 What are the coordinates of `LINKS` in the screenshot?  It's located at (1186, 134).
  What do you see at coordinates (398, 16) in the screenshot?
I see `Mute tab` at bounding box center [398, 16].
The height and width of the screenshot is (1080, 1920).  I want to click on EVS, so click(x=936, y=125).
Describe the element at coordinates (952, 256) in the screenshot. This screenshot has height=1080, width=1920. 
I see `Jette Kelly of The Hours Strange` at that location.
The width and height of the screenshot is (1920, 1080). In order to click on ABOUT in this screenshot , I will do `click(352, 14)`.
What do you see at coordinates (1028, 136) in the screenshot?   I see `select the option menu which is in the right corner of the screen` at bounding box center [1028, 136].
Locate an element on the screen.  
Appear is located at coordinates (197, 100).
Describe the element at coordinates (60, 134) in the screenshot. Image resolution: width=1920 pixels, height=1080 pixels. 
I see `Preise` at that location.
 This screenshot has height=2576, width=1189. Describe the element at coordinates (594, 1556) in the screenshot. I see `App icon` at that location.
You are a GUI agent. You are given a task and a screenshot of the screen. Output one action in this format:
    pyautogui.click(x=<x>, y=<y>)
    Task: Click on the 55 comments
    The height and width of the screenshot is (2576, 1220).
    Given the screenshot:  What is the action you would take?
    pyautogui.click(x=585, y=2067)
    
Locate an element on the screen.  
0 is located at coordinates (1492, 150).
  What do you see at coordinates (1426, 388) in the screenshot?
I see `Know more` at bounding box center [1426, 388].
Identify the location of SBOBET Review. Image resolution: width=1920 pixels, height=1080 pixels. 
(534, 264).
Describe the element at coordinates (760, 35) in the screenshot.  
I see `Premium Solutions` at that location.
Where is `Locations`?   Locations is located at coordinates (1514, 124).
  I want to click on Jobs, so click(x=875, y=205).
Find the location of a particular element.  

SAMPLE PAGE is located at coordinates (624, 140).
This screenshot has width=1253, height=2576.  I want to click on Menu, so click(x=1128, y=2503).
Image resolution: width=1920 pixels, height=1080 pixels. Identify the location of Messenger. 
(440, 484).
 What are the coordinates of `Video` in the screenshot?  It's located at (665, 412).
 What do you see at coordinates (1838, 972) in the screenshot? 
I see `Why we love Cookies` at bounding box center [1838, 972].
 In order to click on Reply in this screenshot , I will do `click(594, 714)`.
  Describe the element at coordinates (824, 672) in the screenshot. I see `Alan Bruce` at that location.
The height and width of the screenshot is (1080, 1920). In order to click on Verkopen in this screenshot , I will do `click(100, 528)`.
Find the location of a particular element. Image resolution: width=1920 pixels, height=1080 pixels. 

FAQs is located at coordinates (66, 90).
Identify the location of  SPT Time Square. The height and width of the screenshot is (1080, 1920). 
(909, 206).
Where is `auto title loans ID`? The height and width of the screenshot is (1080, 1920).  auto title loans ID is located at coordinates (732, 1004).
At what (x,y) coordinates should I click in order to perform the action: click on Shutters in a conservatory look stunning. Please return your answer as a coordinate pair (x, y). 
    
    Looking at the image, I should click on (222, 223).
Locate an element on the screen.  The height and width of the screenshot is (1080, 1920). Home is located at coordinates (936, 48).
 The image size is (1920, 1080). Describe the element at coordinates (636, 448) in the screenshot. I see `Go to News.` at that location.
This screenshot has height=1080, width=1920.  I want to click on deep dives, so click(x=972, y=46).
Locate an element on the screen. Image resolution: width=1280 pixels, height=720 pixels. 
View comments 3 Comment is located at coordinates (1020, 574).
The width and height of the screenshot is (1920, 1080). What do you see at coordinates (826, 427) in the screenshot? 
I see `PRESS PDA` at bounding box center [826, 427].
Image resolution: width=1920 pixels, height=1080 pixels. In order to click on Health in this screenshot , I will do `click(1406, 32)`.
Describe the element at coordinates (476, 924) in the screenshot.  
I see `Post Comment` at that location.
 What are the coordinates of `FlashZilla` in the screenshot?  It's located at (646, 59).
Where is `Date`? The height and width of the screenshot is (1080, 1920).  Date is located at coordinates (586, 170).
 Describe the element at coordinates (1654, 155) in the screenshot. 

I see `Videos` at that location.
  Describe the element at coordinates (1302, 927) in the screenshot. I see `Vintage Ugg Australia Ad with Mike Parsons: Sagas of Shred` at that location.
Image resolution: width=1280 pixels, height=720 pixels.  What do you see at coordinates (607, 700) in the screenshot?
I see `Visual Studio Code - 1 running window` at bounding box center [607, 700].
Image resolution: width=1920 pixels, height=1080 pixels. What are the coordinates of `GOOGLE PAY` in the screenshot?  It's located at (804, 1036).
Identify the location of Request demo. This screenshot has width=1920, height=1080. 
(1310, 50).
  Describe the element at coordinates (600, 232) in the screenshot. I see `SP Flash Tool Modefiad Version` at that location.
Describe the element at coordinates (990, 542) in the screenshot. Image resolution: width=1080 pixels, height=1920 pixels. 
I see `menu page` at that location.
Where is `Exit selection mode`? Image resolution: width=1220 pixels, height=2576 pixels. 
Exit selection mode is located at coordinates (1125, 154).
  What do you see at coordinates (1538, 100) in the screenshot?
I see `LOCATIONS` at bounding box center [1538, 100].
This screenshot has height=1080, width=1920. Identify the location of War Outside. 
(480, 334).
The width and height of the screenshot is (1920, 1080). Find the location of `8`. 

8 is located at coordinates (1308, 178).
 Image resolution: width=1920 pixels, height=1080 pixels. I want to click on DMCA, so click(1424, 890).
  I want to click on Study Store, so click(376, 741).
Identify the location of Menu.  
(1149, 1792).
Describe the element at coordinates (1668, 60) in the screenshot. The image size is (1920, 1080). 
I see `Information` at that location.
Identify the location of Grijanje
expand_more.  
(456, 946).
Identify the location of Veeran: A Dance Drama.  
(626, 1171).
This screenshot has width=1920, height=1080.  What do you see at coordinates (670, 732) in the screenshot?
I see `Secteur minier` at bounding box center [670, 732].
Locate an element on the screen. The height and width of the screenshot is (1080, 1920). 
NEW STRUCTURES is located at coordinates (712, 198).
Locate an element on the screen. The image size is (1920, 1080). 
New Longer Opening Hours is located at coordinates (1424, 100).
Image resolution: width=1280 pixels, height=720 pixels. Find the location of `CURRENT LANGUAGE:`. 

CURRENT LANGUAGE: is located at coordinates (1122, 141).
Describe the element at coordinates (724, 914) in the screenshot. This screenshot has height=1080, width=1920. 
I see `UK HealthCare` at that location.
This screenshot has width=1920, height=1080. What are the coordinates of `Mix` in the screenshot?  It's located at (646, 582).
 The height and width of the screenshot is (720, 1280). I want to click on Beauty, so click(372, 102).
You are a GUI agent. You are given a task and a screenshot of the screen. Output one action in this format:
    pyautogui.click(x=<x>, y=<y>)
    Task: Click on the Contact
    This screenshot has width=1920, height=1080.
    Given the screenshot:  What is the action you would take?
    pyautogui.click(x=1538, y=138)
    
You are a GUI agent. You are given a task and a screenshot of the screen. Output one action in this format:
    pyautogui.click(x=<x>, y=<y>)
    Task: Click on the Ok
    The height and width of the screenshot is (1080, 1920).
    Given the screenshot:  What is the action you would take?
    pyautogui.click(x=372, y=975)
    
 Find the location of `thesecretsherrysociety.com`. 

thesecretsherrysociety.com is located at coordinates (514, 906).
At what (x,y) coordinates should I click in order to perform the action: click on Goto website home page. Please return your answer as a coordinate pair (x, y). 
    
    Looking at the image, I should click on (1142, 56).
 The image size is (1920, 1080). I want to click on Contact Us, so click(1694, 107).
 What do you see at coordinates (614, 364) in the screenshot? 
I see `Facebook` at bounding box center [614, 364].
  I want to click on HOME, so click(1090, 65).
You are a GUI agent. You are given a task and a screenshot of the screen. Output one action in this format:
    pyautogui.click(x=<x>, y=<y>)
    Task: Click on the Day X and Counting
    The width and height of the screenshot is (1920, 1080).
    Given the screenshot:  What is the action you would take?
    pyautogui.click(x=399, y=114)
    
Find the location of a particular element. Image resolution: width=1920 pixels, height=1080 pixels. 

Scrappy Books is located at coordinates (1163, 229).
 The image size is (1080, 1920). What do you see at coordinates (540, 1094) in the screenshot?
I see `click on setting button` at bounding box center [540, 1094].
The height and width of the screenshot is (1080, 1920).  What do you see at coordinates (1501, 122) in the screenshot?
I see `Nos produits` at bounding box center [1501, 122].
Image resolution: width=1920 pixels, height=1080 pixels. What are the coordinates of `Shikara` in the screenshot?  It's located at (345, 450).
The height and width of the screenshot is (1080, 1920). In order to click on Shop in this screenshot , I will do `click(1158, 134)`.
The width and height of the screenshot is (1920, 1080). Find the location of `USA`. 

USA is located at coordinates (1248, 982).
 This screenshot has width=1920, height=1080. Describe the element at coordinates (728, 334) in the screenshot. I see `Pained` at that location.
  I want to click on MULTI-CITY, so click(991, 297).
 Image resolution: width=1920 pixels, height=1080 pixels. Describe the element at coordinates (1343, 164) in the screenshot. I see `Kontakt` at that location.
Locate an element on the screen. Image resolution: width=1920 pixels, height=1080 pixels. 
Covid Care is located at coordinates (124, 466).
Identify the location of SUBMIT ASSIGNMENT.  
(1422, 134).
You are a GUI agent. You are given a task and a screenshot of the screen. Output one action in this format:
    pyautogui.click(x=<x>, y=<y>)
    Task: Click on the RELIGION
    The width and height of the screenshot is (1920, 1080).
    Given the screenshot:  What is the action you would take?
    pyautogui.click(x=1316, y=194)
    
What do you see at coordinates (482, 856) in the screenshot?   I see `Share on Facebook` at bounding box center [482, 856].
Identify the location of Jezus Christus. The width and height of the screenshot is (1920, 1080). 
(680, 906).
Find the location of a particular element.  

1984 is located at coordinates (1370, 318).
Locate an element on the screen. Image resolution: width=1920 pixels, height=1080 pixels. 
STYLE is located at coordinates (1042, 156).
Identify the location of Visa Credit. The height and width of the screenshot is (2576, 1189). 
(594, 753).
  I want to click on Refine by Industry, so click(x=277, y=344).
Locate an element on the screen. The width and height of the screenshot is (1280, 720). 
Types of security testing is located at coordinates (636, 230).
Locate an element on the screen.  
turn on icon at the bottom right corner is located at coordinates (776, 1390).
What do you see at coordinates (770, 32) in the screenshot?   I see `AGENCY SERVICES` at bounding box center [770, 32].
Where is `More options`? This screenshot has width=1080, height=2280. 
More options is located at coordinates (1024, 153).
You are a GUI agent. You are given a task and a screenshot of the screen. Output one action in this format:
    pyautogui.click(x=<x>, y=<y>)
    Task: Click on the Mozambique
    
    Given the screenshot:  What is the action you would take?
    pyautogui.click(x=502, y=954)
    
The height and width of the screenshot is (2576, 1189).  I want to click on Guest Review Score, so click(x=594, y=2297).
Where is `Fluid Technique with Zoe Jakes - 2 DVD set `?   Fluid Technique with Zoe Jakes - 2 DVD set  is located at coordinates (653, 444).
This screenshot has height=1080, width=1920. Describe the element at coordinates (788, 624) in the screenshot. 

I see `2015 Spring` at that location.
────────
TASK PROMPT:
Swap "Image resolution" for "Screen size" in the entries, starting with the first line and going on through the line with "This screenshot has height=2576, width=1189.", and write out only those lines with nothing else changed.

SOLUTION FOR THIS EXERCISE:
 What are the coordinates of `LINKS` in the screenshot?  It's located at (1186, 134).
  What do you see at coordinates (398, 16) in the screenshot?
I see `Mute tab` at bounding box center [398, 16].
The height and width of the screenshot is (1080, 1920).  I want to click on EVS, so click(x=936, y=125).
Describe the element at coordinates (952, 256) in the screenshot. This screenshot has height=1080, width=1920. 
I see `Jette Kelly of The Hours Strange` at that location.
The width and height of the screenshot is (1920, 1080). In order to click on ABOUT in this screenshot , I will do `click(352, 14)`.
What do you see at coordinates (1028, 136) in the screenshot?   I see `select the option menu which is in the right corner of the screen` at bounding box center [1028, 136].
Locate an element on the screen.  
Appear is located at coordinates (197, 100).
Describe the element at coordinates (60, 134) in the screenshot. Screen size: width=1920 pixels, height=1080 pixels. 
I see `Preise` at that location.
 This screenshot has height=2576, width=1189. Describe the element at coordinates (594, 1556) in the screenshot. I see `App icon` at that location.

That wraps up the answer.